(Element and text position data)
━━━━━━
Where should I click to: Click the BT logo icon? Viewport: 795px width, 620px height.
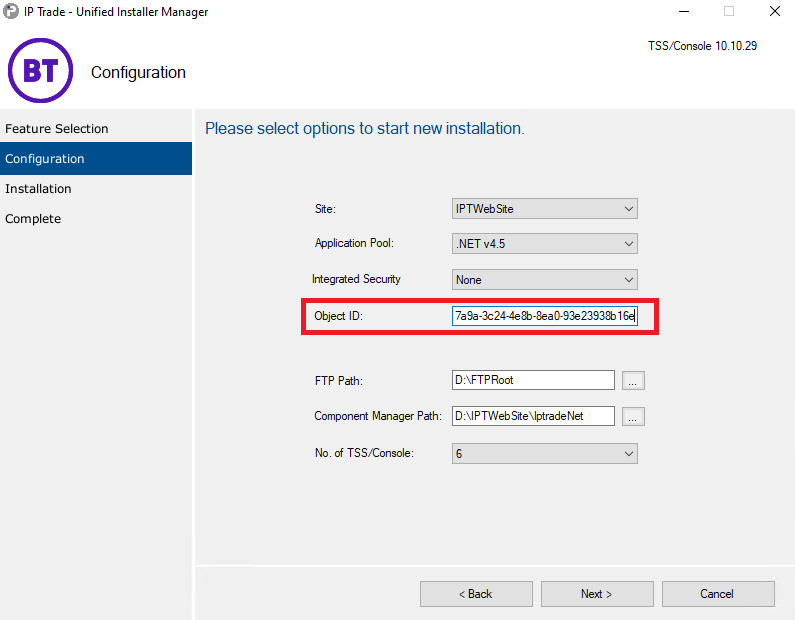pyautogui.click(x=41, y=70)
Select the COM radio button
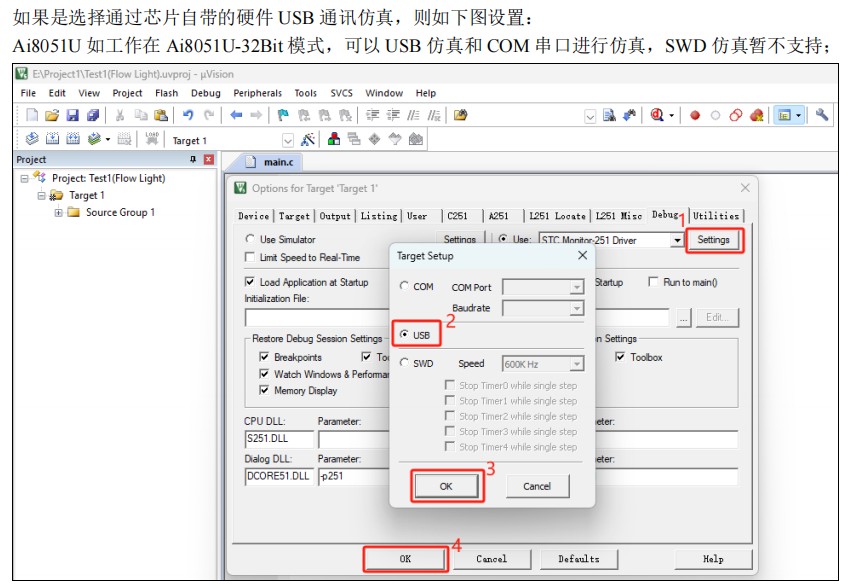This screenshot has height=585, width=866. pos(404,287)
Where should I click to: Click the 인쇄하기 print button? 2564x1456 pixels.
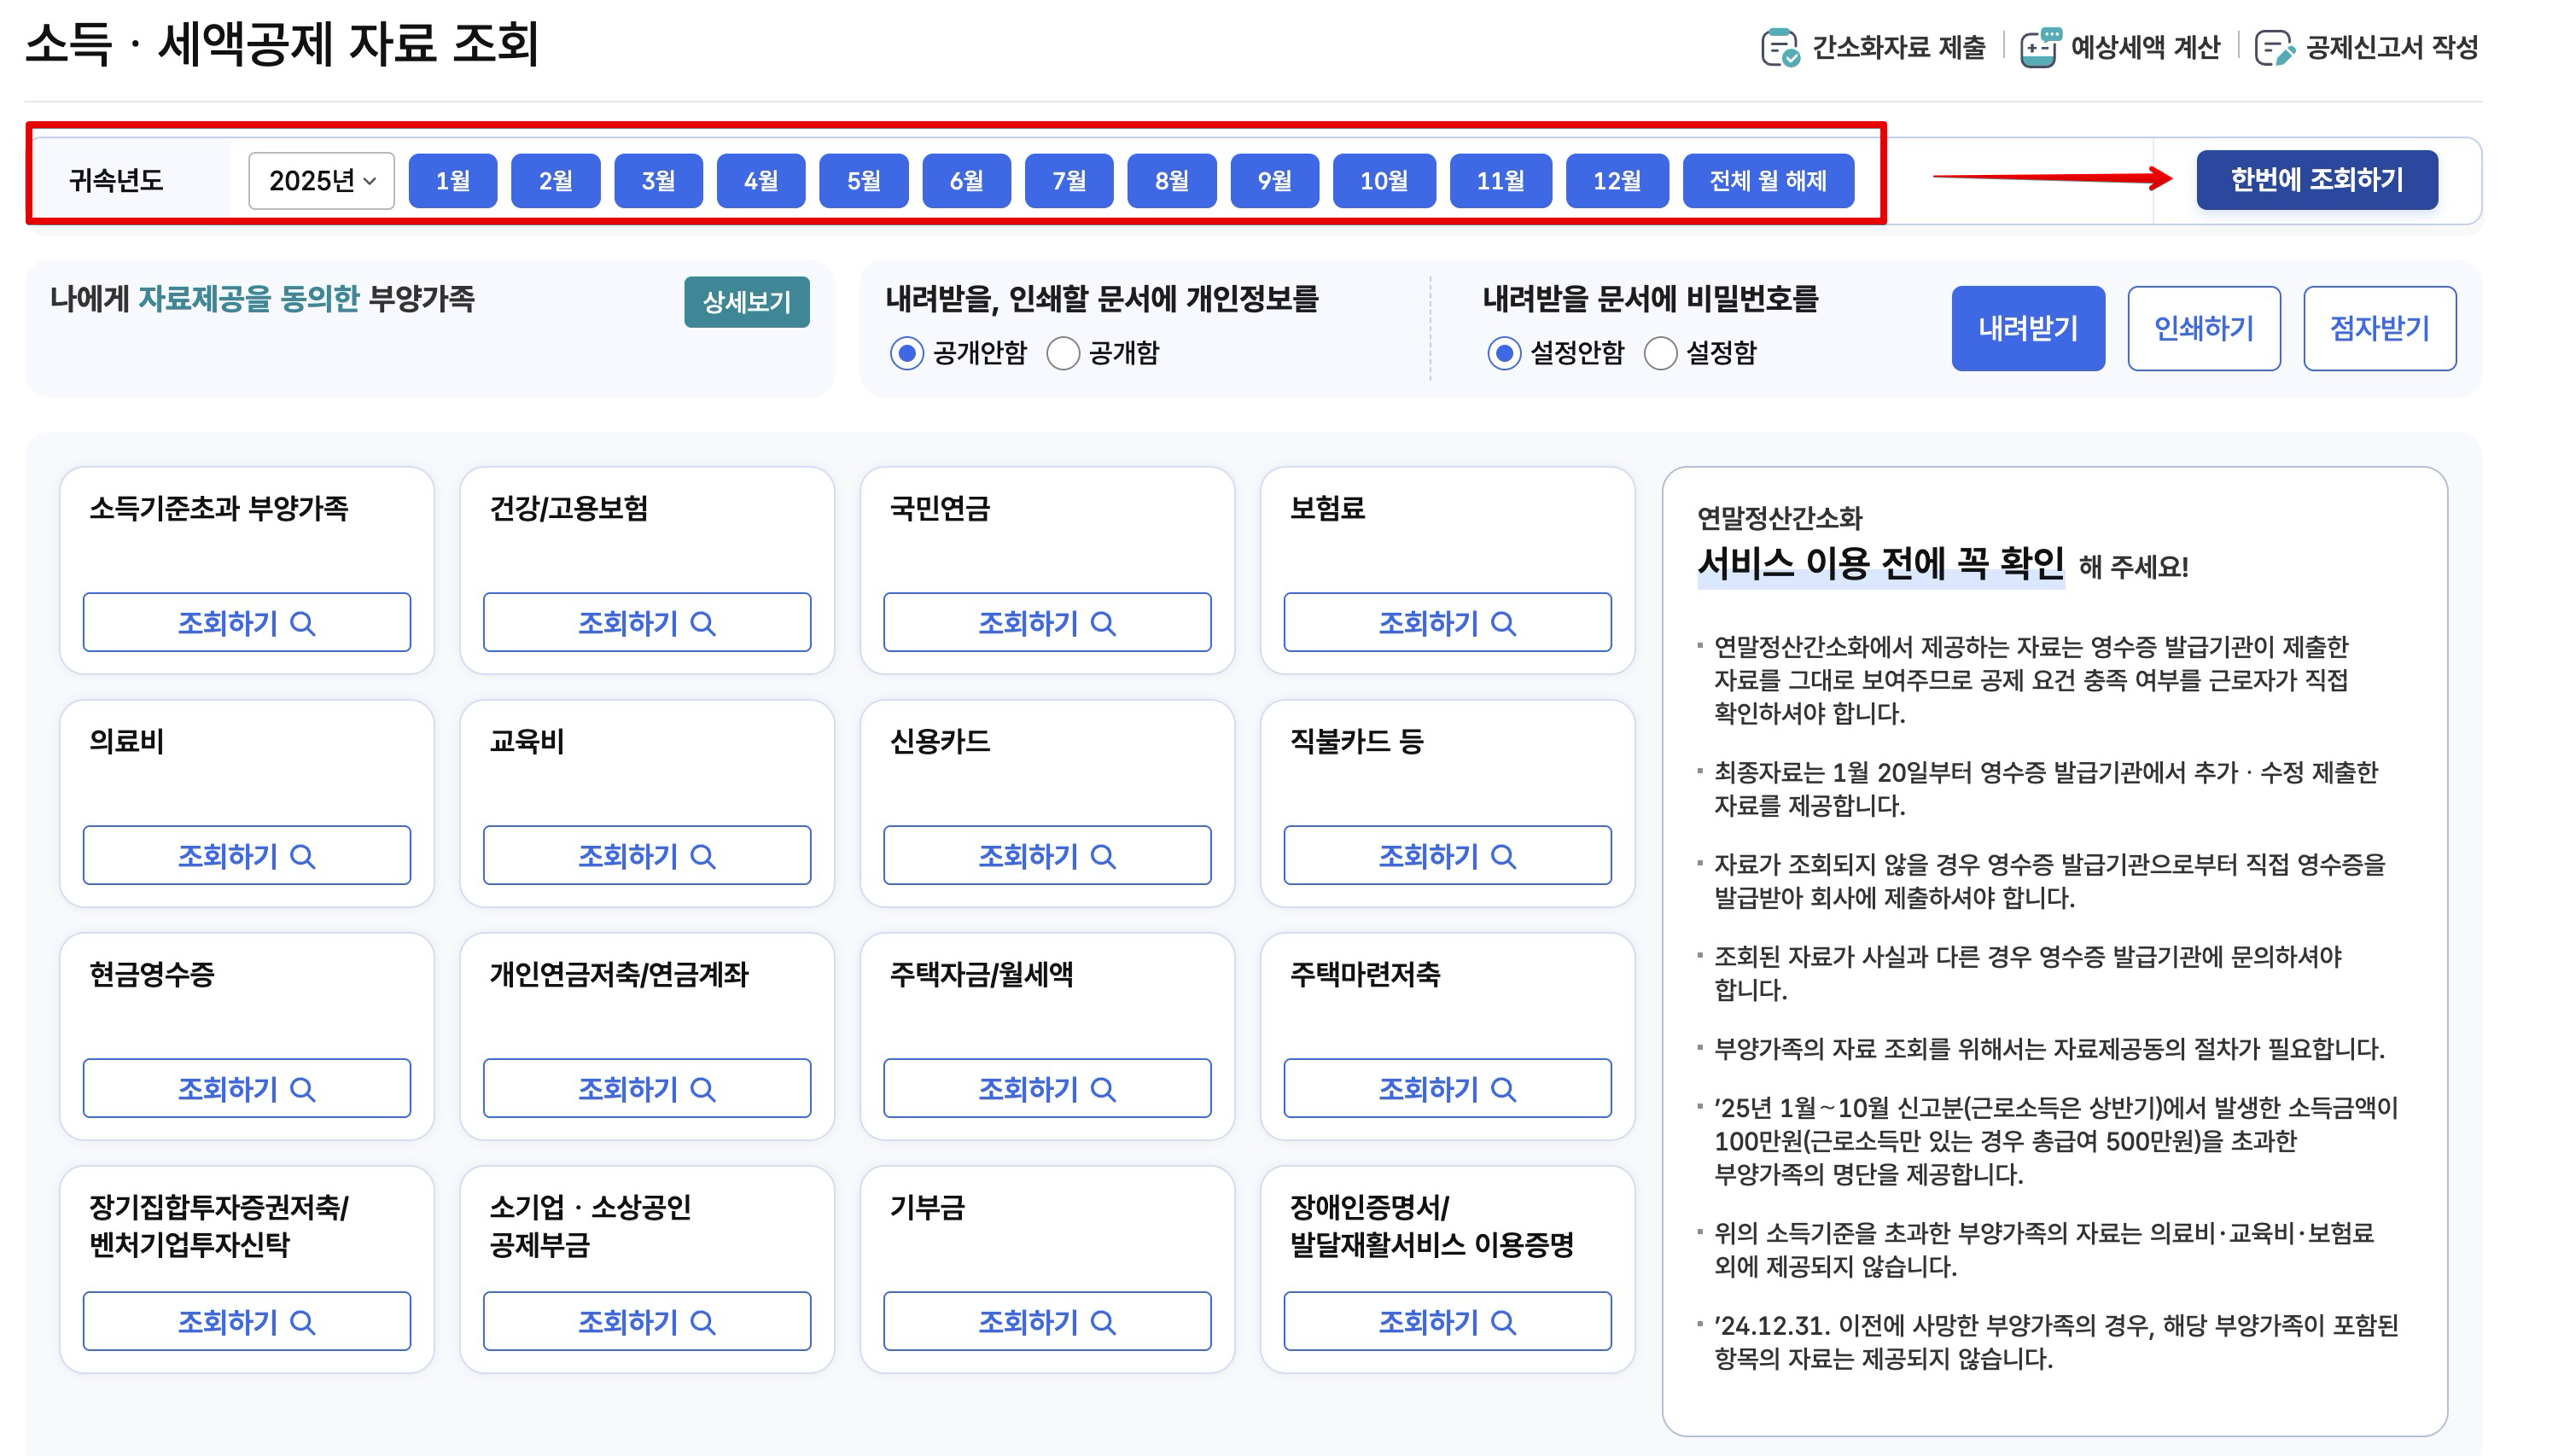pyautogui.click(x=2203, y=328)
━━━━━━
Reproduce the data above word for word, leaving out the pictures.

Where should I click to: Click the BT logo icon? Viewport: 795px width, 620px height.
pyautogui.click(x=41, y=70)
Select the COM radio button
This screenshot has height=585, width=866. pos(404,287)
Where should I click to: Click the 인쇄하기 print button? 2564x1456 pixels.
pyautogui.click(x=2203, y=328)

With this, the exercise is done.